Nel 1838 quando i soldati tornano a Sydney da Waterloo Creek furono accolti come eroi, ci fu un processo, ma nessuno fu condannato. Anzi. Come riporta un giornale dell’epoca, in tribunale un soldato disse che «so bene che siamo colpevoli di omicidio, ma io non ho mai visto un bianco soffrire perché si sparava a un nero».
Cambiare la data della Giornata dell’Australia non cambierà la storia, ma almeno, dicono gli organizzatori della marcia dell’invasione, aiuterà a non negare la verità, a scriverla di nuovo: la mitologia della nuova, moderna Australia è nata nel sangue degli indigeni, dei nativi. Come ha detto ancora la Liddle «gli aborigeni non marciano perché non sono contenti della data della celebrazione, noi marciamo perché ci opponiamo alla celebrazione di quell’invasione.

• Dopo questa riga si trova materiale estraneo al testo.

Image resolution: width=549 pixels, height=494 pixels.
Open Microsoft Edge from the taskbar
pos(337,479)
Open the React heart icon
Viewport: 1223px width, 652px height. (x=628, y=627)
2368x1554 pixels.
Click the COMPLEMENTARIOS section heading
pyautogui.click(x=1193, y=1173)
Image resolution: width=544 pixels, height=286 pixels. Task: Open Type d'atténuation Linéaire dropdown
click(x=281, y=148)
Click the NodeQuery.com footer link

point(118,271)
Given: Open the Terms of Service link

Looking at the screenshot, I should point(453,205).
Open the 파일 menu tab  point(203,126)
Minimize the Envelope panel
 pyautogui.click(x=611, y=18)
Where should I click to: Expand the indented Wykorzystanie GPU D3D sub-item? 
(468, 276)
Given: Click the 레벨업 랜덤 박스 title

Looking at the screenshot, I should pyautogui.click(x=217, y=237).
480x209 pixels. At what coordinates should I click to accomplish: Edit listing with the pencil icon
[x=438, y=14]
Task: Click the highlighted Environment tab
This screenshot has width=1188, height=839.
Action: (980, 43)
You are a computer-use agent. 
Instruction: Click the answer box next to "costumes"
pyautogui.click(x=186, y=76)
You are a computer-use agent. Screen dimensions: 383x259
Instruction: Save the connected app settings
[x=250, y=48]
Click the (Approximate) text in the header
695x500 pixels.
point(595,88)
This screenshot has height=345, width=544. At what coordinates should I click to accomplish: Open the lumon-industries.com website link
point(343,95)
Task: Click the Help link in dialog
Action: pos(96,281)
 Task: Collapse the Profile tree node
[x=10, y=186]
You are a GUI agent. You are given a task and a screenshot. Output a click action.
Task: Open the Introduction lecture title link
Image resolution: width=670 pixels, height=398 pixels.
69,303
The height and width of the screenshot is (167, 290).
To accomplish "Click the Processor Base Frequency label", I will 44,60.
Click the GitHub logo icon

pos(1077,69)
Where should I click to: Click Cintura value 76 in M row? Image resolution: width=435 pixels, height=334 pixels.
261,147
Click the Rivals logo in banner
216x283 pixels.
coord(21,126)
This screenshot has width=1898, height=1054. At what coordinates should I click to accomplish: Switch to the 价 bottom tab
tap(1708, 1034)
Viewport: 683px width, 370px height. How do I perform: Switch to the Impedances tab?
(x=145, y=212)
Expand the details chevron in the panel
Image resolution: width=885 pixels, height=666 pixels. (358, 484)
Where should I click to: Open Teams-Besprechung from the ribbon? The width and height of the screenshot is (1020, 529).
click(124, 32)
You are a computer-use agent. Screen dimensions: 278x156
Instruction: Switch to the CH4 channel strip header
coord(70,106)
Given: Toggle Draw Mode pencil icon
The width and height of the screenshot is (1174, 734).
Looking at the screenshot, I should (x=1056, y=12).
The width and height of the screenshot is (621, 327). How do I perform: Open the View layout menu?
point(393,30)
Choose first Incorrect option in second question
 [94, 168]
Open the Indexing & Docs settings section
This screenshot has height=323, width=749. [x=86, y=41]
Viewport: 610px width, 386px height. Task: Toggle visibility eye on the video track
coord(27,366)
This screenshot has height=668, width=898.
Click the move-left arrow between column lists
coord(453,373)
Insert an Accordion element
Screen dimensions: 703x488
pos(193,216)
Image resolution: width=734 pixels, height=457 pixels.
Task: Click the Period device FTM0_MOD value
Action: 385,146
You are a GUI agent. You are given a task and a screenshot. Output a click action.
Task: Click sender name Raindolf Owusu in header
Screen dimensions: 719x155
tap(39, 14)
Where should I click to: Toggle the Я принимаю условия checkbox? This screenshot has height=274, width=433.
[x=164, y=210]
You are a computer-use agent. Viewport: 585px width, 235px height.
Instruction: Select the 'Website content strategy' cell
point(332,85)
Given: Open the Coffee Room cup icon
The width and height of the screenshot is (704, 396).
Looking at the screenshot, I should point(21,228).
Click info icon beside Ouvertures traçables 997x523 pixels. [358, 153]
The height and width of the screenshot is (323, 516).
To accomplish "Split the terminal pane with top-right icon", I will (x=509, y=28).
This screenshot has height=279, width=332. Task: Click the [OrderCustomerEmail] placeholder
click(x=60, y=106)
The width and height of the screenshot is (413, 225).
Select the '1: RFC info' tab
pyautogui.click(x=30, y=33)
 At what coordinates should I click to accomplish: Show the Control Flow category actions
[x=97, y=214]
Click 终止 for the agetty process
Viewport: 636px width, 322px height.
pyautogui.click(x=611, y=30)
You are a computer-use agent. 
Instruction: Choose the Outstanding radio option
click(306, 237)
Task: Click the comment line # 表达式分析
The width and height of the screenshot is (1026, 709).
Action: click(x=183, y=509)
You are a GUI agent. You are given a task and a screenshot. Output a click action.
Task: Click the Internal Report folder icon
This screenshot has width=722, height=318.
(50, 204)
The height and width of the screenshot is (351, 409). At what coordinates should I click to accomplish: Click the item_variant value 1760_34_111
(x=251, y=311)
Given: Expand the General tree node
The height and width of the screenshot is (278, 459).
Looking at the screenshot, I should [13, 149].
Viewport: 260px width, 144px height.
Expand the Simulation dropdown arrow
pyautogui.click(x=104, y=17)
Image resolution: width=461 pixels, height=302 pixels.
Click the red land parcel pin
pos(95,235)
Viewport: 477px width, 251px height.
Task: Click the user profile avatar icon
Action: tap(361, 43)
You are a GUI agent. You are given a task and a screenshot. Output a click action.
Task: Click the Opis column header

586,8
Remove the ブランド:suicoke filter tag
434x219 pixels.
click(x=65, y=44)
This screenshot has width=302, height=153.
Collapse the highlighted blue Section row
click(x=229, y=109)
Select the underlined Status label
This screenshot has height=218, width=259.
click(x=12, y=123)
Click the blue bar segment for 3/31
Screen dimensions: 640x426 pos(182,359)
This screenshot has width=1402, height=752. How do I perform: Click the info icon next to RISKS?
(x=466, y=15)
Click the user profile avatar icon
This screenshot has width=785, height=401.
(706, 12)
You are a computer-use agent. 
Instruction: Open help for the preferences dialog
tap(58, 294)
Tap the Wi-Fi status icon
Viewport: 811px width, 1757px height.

Stiamo combattendo per una causa più profonda qui». È impossibile che in questa data, – il 26 gennaio- , che per alcuni è lutto nazionale, il Paese si unisca sotto un solo simbolo, sotto un’unica bandiera, un solo colore, in nome dell’amore per una patria che ha dato la morte invece che la libertà a parte della popolazione che ancora la abita.
«Chiederci di celebrare il 26 gennaio è come chiederci di ballare sulle tombe dei nostri antenati» ha reso noto Reconciliation Australia, un’organizzazione indipendente: «è una festa nazionale dal 1994, è una data che è stata già cambiata, bisognerebbe farlo di nuovo, se vogliamo davvero raggiungere unità tra tutti gli australiani». Linda Byrney, deputata laburista, prima donna indigena eletta a rappresentare il popolo al governo, non è “un’abolizionista”, – come vengono chiamati quelli che vogliono cancellare questa data dal calendario -, ma ha detto che è il giorno in cui pensare davvero «e profondamente alla verità, alla vera storia di questo Paese». Solo quando verrà riconosciuta e detta ad alta voce, forse, ci sarà davvero qualcosa da celebrare.